_Action item_: Please copy each line from the entries that contains the string "BadKlaat".

_Stored data entries_:
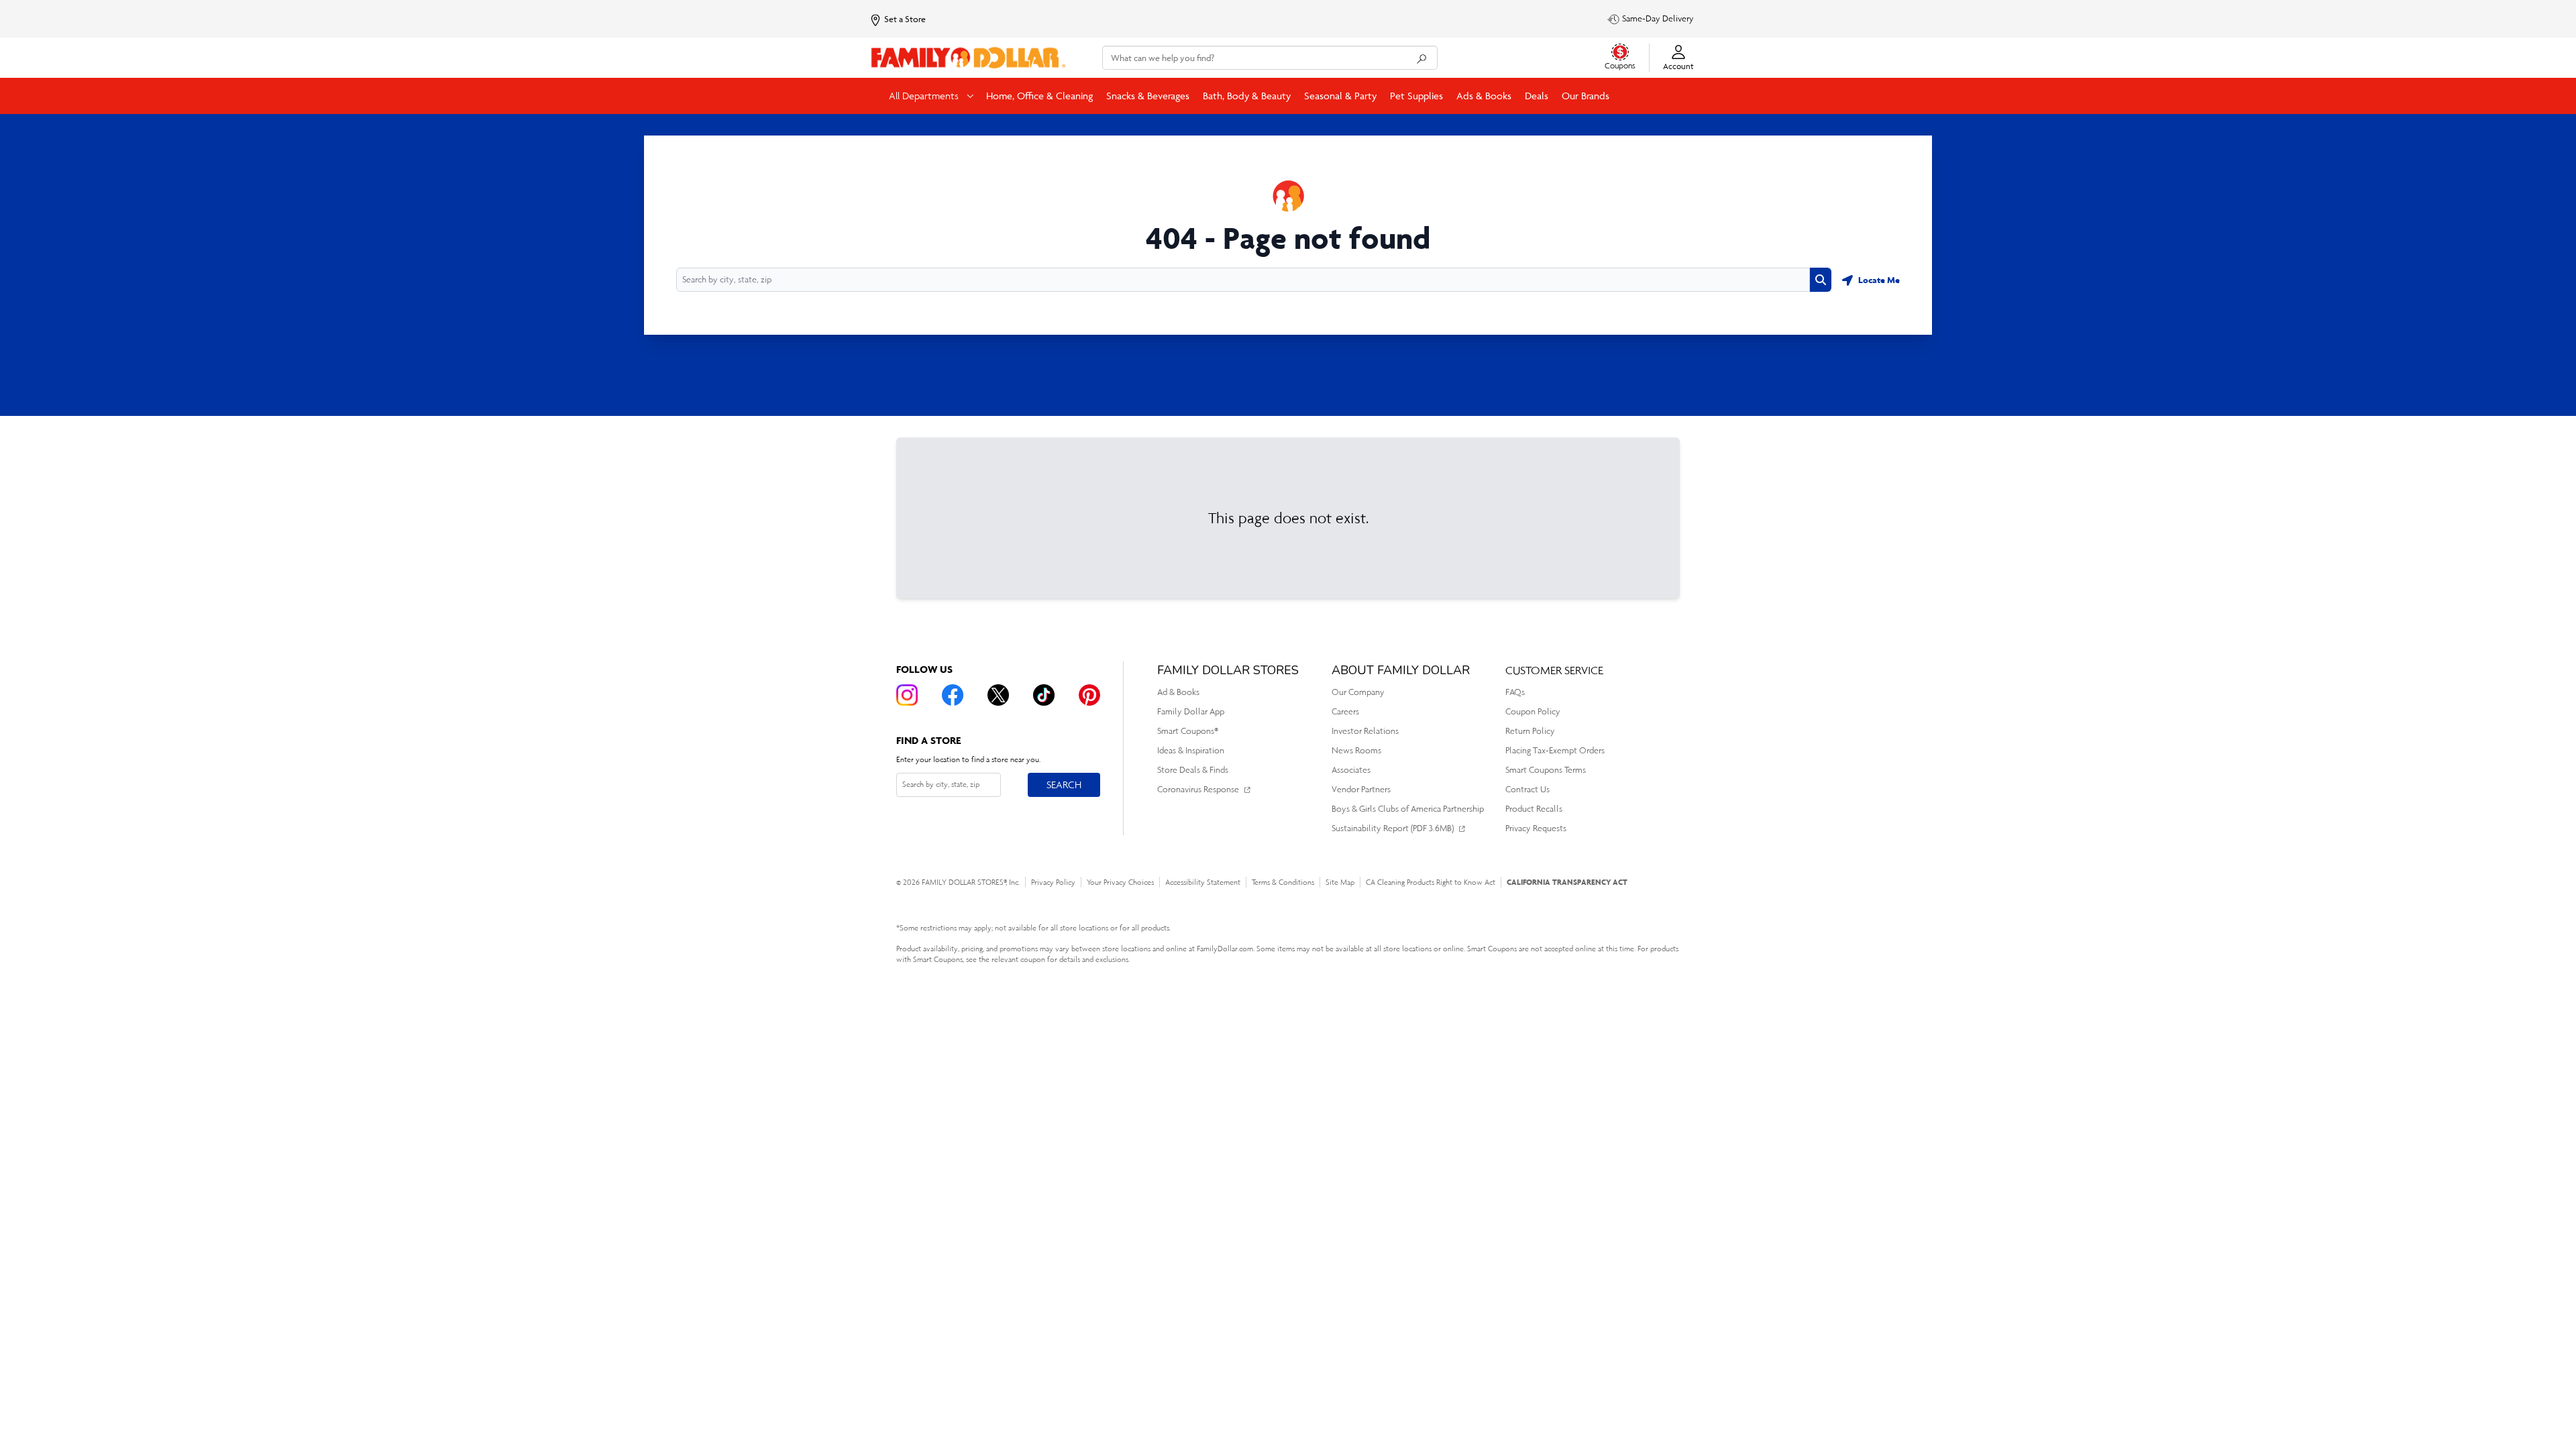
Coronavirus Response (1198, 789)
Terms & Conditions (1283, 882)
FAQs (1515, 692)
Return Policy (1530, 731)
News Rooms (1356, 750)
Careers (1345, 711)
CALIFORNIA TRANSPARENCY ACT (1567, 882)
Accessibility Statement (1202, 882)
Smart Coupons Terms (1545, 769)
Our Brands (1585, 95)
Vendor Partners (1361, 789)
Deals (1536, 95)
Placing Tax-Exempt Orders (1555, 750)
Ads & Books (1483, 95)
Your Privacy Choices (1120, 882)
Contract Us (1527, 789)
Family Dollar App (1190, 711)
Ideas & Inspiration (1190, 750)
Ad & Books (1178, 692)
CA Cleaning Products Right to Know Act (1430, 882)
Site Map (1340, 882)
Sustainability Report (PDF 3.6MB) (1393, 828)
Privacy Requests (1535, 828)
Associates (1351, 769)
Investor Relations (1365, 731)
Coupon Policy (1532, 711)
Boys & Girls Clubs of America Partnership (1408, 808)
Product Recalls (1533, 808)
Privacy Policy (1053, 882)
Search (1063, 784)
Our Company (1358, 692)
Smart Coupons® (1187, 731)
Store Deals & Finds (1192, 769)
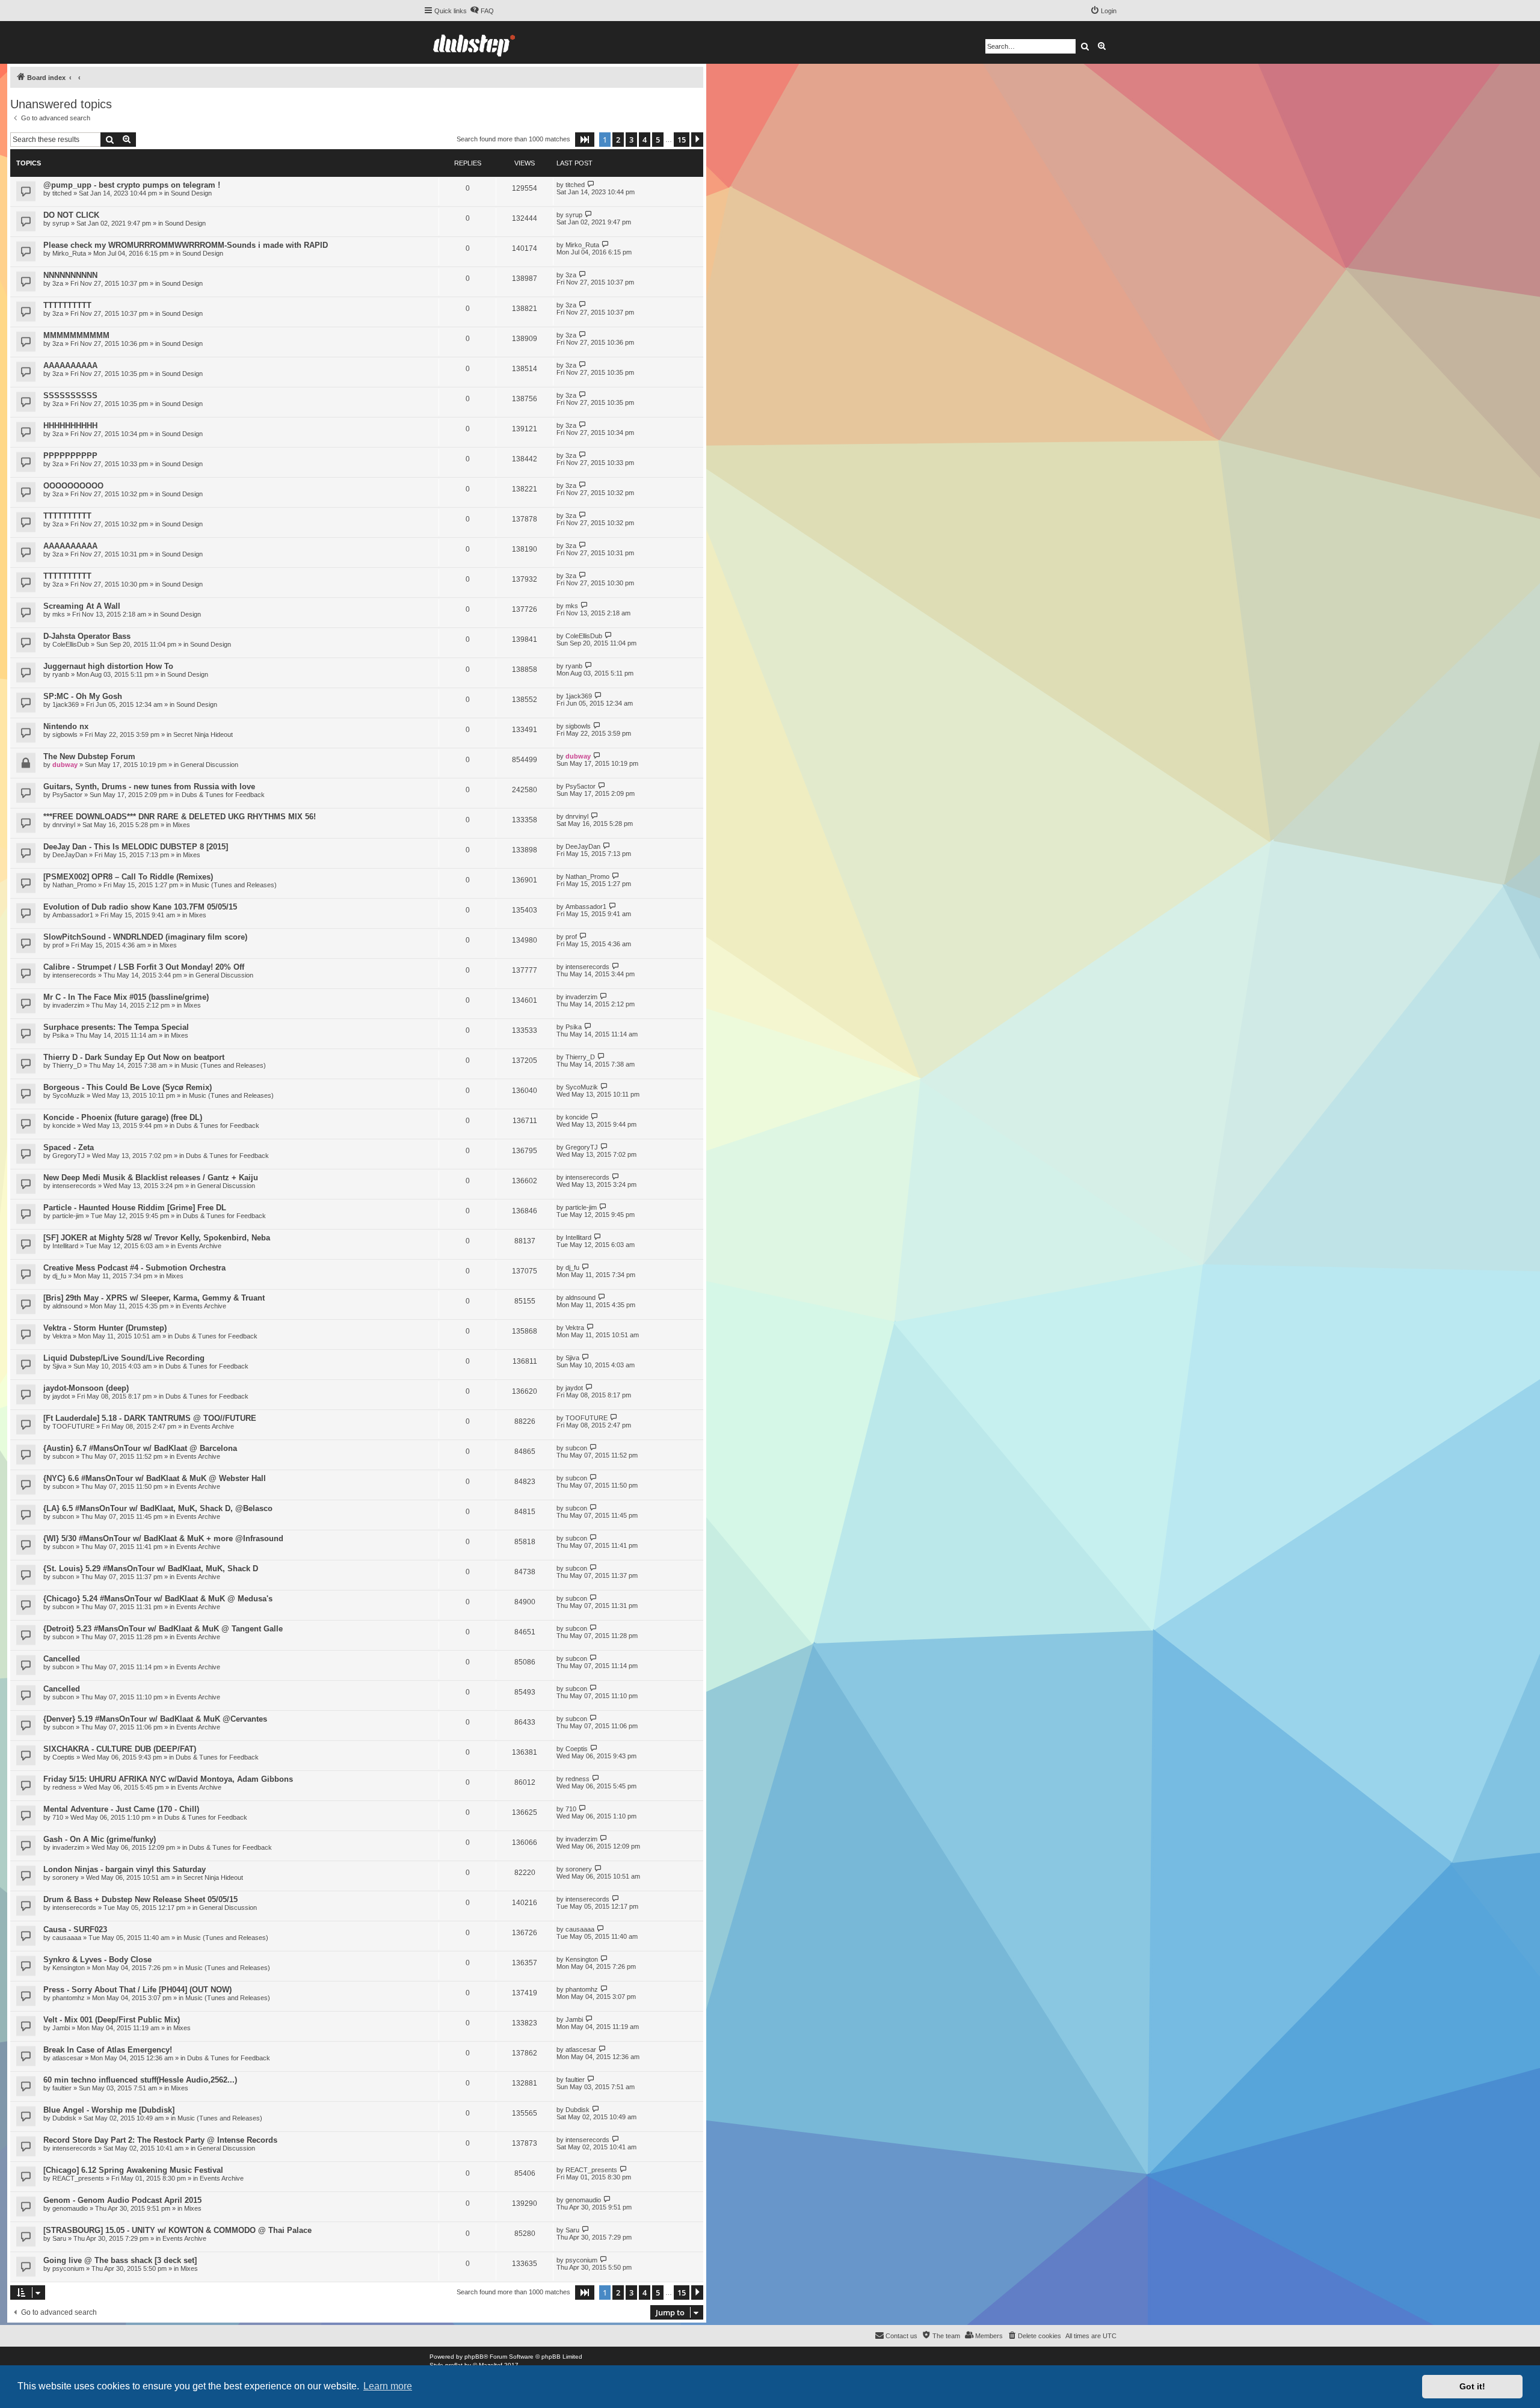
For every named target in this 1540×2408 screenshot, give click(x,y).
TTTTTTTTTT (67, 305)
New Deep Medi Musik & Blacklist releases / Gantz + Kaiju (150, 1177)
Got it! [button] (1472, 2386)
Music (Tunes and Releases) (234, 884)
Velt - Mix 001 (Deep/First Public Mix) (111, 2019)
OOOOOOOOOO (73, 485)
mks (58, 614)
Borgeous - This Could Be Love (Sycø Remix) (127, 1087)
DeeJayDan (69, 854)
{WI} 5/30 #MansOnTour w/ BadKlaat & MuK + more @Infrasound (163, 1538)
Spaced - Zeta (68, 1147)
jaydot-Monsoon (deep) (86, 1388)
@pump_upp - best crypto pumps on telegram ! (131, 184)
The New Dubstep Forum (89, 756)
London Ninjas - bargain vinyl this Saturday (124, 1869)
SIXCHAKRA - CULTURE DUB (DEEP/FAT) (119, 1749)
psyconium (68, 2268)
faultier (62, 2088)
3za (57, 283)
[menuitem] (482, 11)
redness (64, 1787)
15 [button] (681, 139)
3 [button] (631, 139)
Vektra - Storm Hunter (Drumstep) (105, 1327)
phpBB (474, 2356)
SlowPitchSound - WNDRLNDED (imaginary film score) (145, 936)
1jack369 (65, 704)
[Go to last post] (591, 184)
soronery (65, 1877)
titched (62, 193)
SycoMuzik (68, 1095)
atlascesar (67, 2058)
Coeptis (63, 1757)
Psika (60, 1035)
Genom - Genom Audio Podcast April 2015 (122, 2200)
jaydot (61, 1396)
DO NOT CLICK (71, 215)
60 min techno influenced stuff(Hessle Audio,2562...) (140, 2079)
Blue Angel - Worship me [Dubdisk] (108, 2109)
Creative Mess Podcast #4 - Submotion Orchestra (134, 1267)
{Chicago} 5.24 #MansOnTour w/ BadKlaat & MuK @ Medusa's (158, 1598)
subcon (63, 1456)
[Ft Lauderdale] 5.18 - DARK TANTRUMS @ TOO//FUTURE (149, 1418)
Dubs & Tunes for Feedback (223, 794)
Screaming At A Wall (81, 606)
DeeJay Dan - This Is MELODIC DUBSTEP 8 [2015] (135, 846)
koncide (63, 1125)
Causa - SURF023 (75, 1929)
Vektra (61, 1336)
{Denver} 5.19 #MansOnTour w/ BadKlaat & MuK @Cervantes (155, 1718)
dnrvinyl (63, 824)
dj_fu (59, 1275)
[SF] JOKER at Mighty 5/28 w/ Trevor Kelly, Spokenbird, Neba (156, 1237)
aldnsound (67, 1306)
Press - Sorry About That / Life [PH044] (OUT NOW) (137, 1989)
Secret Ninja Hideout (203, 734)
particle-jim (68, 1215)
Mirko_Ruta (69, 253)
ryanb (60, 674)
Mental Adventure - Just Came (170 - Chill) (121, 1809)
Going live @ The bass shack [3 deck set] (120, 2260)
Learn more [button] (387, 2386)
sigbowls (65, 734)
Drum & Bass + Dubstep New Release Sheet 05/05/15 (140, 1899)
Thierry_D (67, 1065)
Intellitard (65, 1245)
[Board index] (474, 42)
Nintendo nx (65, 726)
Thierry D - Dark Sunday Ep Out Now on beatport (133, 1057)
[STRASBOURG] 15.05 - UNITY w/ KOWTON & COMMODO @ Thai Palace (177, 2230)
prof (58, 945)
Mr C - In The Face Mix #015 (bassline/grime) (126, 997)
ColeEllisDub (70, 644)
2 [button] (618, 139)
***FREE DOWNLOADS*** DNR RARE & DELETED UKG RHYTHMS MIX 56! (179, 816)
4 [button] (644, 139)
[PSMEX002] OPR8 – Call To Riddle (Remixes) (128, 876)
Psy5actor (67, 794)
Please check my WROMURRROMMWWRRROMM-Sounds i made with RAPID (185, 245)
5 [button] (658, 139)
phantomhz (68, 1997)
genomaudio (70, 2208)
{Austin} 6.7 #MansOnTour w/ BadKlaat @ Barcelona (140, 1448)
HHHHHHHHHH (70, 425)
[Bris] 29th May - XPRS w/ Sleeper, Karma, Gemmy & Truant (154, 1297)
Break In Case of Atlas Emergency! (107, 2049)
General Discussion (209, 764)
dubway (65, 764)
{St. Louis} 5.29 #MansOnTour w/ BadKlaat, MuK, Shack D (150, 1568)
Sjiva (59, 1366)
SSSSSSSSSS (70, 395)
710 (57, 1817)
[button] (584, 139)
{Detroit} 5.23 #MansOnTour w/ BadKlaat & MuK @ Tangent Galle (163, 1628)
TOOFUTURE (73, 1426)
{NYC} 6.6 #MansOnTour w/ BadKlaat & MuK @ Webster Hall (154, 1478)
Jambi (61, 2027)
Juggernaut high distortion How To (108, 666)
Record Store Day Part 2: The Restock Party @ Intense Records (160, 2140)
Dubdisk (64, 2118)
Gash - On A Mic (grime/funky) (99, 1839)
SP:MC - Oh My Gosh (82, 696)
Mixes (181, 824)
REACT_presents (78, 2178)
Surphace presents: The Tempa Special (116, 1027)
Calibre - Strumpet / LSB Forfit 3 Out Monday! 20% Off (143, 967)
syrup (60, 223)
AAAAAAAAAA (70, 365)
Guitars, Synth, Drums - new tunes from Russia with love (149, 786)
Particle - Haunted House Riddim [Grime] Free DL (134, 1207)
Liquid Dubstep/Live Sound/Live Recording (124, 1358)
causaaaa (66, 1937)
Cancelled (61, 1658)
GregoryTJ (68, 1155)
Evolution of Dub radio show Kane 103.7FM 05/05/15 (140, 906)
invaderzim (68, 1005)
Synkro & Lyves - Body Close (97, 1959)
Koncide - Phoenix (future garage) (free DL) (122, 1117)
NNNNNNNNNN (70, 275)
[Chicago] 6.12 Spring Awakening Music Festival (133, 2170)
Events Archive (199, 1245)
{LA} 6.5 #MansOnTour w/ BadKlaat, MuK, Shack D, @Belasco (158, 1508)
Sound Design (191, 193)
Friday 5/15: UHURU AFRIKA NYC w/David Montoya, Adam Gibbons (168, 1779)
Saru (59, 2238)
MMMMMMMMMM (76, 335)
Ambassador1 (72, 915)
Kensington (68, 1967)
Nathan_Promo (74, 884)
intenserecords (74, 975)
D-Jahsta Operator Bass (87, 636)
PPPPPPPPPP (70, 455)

_Answer box_:
{WI} 5/30 #MansOnTour w/ BadKlaat & MuK + more @Infrasound (163, 1538)
{Chicago} 5.24 #MansOnTour w/ BadKlaat & MuK @ Medusa's (158, 1598)
{Denver} 5.19 #MansOnTour w/ BadKlaat & MuK @Cervantes (155, 1718)
{Austin} 6.7 #MansOnTour w/ BadKlaat @ Barcelona (140, 1448)
{St. Louis} 5.29 #MansOnTour w/ BadKlaat, MuK, Shack D (150, 1568)
{Detroit} 5.23 #MansOnTour w/ BadKlaat & MuK @ Tangent Galle (163, 1628)
{NYC} 6.6 #MansOnTour w/ BadKlaat & MuK @ Webster Hall (154, 1478)
{LA} 6.5 #MansOnTour w/ BadKlaat, MuK, Shack D, @Belasco (158, 1508)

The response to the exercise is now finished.